▶ [TRECHO]
Esse aspecto espiritual não deve ser subestimado. Em 2001, quando nasceu o FSM, o cenário político mundial parecia estático, consolidado pela ideologia neoliberal e de mercado surgida das ruínas do enfrentamento Leste-Oeste no século XX. Desde essa primeira edição, oito novos governos da América Latina foram eleitos com base em plataformas semelhantes aos princípios do FSM, e embora sigam diferentes estratégias para acabar com a pobreza e construir economias sustentáveis e eqüitativas, todos concordam na necessidade de unir-se contra o controle que os Estados Unidos exercem sobre a região.

Em 2005, em uma assembléia da Organização dos Estados Americanos, conseguiram derrotar uma iniciativa encabeçada pelos Estados Unidos para estabelecer um acordo continental de livre comércio. Disse Grzybowski: “Estou completamente seguro de que o nascimento do FSM em Porto Alegre esteve relacionado com as condições anteriores da região: uma região que se rebelava contra as políticas neoliberais, que estava comprometida com o processo de democratização e que experimentava uma onda esquerdista após as ditaduras militares. O FSM não produziu essa onda por si mesmo, mas seria difícil concebê-la sem ele”, acrescentou.

▶ [SEÇÃO DE DADOS]

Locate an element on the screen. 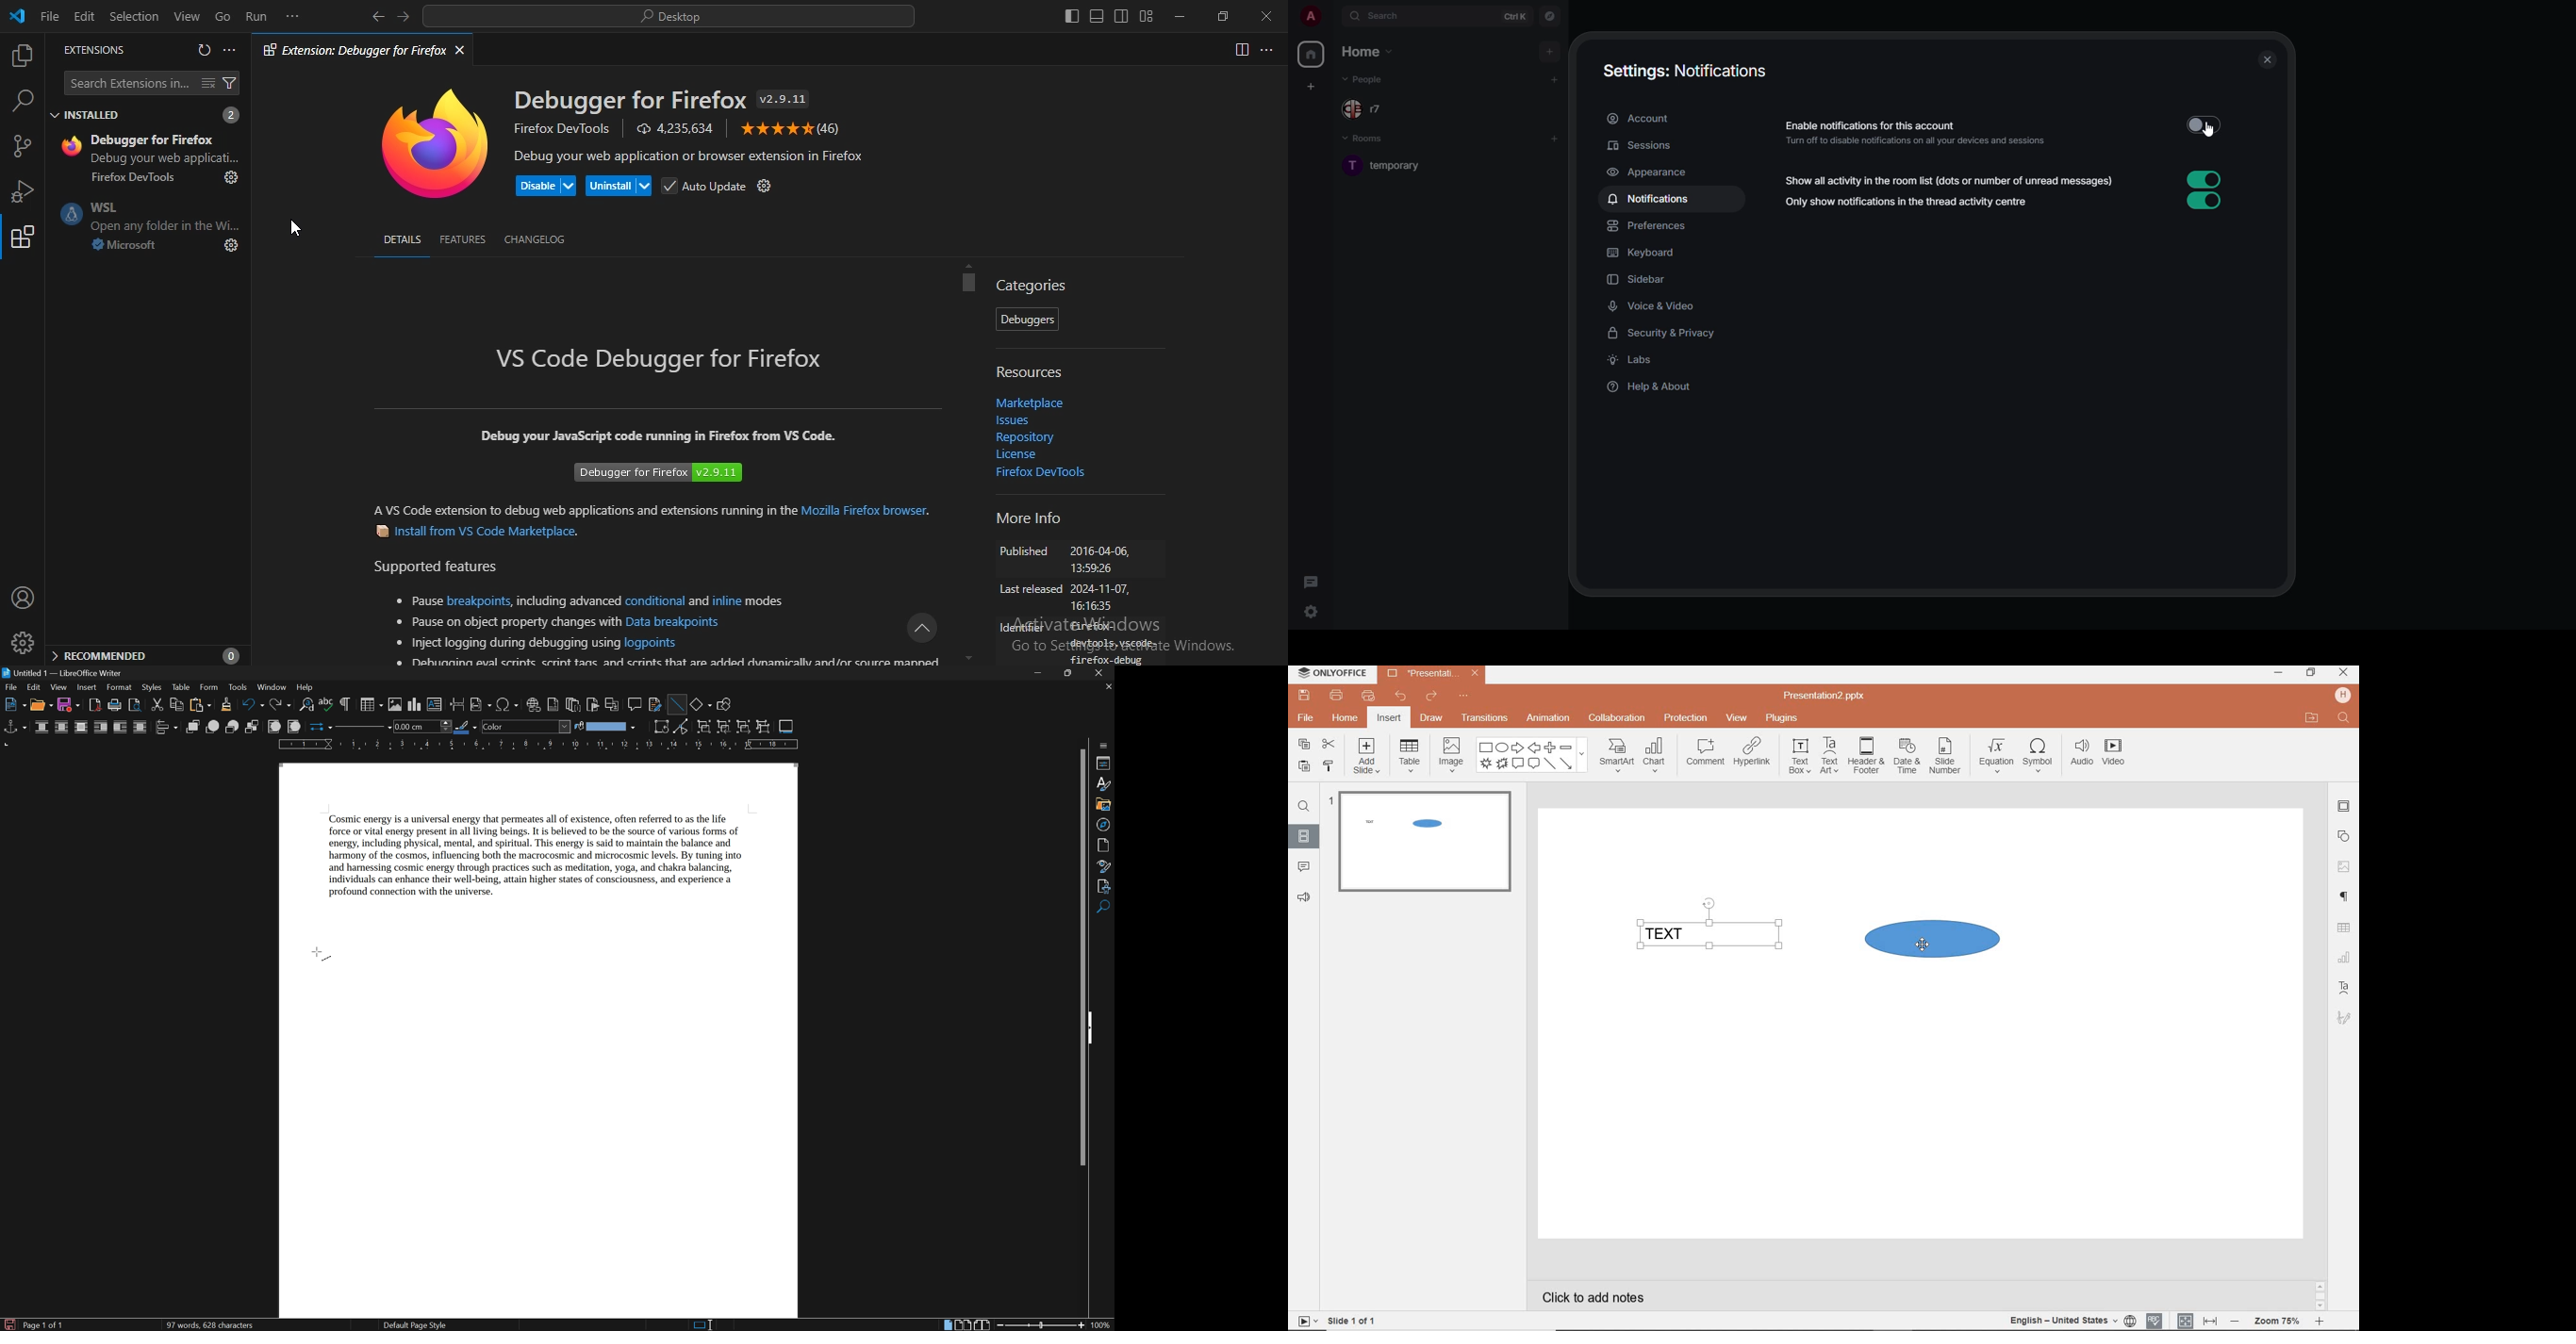 The image size is (2576, 1344). FEEDBACK & SUPPORT is located at coordinates (1303, 897).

▶ [TAREFAS]
1: Responda com base no trecho sobre o FSM, uma resposta por linha:
(a) Em que ano nasceu o FSM?
(b) Quantos novos governos da América Latina foram eleitos desde a primeira edição do FSM?
(c) Em que ano foi derrotada, numa assembleia da Organização dos Estados Americanos, a iniciativa de um acordo continental de livre comércio?
2: Diga se cada afirmação concorda com o trecho sobre o FSM, respondendo sim ou não e citando as palavras do trecho que decidem:
(a) O FSM nasceu em Porto Alegre.
(b) Segundo Grzybowski, o FSM produziu sozinho a onda esquerdista da região.
(c) Os novos governos latino-americanos seguem todos a mesma estratégia para acabar com a pobreza.
3: Reproduza sem alterações a parte do trecho sobre o FSM que começa em "Esse aspecto espiritual" e vai até "sobre a região.".

▶ [RESPOSTAS EM ORDEM]
1:
(a) Em 2001.
(b) Oito.
(c) Em 2005.

2:
(a) Sim: “o nascimento do FSM em Porto Alegre”.
(b) Não: “O FSM não produziu essa onda por si mesmo”.
(c) Não: “embora sigam diferentes estratégias para acabar com a pobreza”.

3:
Esse aspecto espiritual não deve ser subestimado. Em 2001, quando nasceu o FSM, o cenário político mundial parecia estático, consolidado pela ideologia neoliberal e de mercado surgida das ruínas do enfrentamento Leste-Oeste no século XX. Desde essa primeira edição, oito novos governos da América Latina foram eleitos com base em plataformas semelhantes aos princípios do FSM, e embora sigam diferentes estratégias para acabar com a pobreza e construir economias sustentáveis e eqüitativas, todos concordam na necessidade de unir-se contra o controle que os Estados Unidos exercem sobre a região.